**EXERCISE INSTRUCTIONS:**
Please set down each line of the data again, unchanged.

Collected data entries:

• • •

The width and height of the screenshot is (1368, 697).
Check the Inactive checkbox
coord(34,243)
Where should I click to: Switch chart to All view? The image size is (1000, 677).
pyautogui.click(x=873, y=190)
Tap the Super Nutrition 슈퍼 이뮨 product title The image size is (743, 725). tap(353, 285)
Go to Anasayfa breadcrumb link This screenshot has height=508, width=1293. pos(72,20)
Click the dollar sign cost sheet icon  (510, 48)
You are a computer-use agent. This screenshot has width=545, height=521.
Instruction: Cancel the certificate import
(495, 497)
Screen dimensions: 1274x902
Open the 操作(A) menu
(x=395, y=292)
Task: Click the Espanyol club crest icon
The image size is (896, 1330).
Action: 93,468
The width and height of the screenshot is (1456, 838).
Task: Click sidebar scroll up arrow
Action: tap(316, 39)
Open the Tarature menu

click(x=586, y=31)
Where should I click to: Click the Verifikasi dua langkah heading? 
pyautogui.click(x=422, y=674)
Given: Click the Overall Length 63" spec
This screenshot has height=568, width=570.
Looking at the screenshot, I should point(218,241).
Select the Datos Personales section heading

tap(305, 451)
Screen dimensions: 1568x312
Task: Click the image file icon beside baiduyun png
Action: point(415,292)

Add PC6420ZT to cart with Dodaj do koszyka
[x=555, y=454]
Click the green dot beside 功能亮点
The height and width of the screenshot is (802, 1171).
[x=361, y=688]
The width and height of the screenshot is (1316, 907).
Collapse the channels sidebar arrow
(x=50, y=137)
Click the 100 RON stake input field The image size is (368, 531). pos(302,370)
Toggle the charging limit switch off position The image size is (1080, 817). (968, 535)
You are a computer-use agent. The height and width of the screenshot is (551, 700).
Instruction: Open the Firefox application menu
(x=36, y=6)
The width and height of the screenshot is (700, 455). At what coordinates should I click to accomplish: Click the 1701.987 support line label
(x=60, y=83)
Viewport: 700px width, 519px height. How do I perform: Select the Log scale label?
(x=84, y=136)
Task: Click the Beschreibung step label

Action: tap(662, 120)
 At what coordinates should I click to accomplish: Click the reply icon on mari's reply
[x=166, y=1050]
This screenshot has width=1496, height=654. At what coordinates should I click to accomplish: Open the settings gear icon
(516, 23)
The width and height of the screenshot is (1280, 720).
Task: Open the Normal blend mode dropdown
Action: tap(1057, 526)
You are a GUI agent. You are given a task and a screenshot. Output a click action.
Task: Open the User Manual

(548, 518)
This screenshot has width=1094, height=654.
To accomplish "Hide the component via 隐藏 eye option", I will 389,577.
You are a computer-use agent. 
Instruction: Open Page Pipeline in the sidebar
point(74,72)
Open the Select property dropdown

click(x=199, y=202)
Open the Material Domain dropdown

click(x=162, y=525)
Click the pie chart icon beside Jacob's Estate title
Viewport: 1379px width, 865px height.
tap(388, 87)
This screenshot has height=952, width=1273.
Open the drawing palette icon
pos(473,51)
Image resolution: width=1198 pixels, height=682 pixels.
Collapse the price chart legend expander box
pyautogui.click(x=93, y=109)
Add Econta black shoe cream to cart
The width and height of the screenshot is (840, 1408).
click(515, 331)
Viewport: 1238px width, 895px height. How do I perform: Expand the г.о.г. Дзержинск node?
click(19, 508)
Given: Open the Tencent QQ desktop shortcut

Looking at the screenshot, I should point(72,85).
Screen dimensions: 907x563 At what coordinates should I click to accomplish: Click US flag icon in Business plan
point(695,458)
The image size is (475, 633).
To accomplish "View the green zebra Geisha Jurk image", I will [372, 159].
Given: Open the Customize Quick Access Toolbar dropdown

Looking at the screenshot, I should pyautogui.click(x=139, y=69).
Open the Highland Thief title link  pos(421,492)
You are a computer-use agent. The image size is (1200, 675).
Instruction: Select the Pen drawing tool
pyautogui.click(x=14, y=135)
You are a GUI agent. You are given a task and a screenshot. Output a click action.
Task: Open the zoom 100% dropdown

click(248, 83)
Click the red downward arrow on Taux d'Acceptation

• • •

**EXERCISE OUTPUT:**
The width and height of the screenshot is (1368, 697).
Check the Inactive checkbox
coord(34,243)
Where should I click to: Switch chart to All view? The image size is (1000, 677).
pyautogui.click(x=873, y=190)
Tap the Super Nutrition 슈퍼 이뮨 product title The image size is (743, 725). tap(353, 285)
Go to Anasayfa breadcrumb link This screenshot has height=508, width=1293. pos(72,20)
Click the dollar sign cost sheet icon  (510, 48)
You are a computer-use agent. This screenshot has width=545, height=521.
Instruction: Cancel the certificate import
(495, 497)
Screen dimensions: 1274x902
Open the 操作(A) menu
(x=395, y=292)
Task: Click the Espanyol club crest icon
The image size is (896, 1330).
Action: 93,468
The width and height of the screenshot is (1456, 838).
Task: Click sidebar scroll up arrow
Action: tap(316, 39)
Open the Tarature menu

click(x=586, y=31)
Where should I click to: Click the Verifikasi dua langkah heading? 
pyautogui.click(x=422, y=674)
Given: Click the Overall Length 63" spec
This screenshot has height=568, width=570.
Looking at the screenshot, I should point(218,241).
Select the Datos Personales section heading

tap(305, 451)
Screen dimensions: 1568x312
Task: Click the image file icon beside baiduyun png
Action: point(415,292)

Add PC6420ZT to cart with Dodaj do koszyka
[x=555, y=454]
Click the green dot beside 功能亮点
The height and width of the screenshot is (802, 1171).
[x=361, y=688]
The width and height of the screenshot is (1316, 907).
Collapse the channels sidebar arrow
(x=50, y=137)
Click the 100 RON stake input field The image size is (368, 531). pos(302,370)
Toggle the charging limit switch off position The image size is (1080, 817). (968, 535)
You are a computer-use agent. The height and width of the screenshot is (551, 700).
Instruction: Open the Firefox application menu
(x=36, y=6)
The width and height of the screenshot is (700, 455). At what coordinates should I click to accomplish: Click the 1701.987 support line label
(x=60, y=83)
Viewport: 700px width, 519px height. How do I perform: Select the Log scale label?
(x=84, y=136)
Task: Click the Beschreibung step label

Action: tap(662, 120)
 At what coordinates should I click to accomplish: Click the reply icon on mari's reply
[x=166, y=1050]
This screenshot has width=1496, height=654. At what coordinates should I click to accomplish: Open the settings gear icon
(516, 23)
The width and height of the screenshot is (1280, 720).
Task: Open the Normal blend mode dropdown
Action: tap(1057, 526)
You are a GUI agent. You are given a task and a screenshot. Output a click action.
Task: Open the User Manual

(548, 518)
This screenshot has width=1094, height=654.
To accomplish "Hide the component via 隐藏 eye option", I will 389,577.
You are a computer-use agent. 
Instruction: Open Page Pipeline in the sidebar
point(74,72)
Open the Select property dropdown

click(x=199, y=202)
Open the Material Domain dropdown

click(x=162, y=525)
Click the pie chart icon beside Jacob's Estate title
Viewport: 1379px width, 865px height.
tap(388, 87)
This screenshot has height=952, width=1273.
Open the drawing palette icon
pos(473,51)
Image resolution: width=1198 pixels, height=682 pixels.
Collapse the price chart legend expander box
pyautogui.click(x=93, y=109)
Add Econta black shoe cream to cart
The width and height of the screenshot is (840, 1408).
click(515, 331)
Viewport: 1238px width, 895px height. How do I perform: Expand the г.о.г. Дзержинск node?
click(19, 508)
Given: Open the Tencent QQ desktop shortcut

Looking at the screenshot, I should point(72,85).
Screen dimensions: 907x563 At what coordinates should I click to accomplish: Click US flag icon in Business plan
point(695,458)
The image size is (475, 633).
To accomplish "View the green zebra Geisha Jurk image", I will [372, 159].
Given: Open the Customize Quick Access Toolbar dropdown

Looking at the screenshot, I should pyautogui.click(x=139, y=69).
Open the Highland Thief title link  pos(421,492)
You are a computer-use agent. The image size is (1200, 675).
Instruction: Select the Pen drawing tool
pyautogui.click(x=14, y=135)
You are a GUI agent. You are given a task and a screenshot. Output a click action.
Task: Open the zoom 100% dropdown

click(248, 83)
Click the red downward arrow on Taux d'Acceptation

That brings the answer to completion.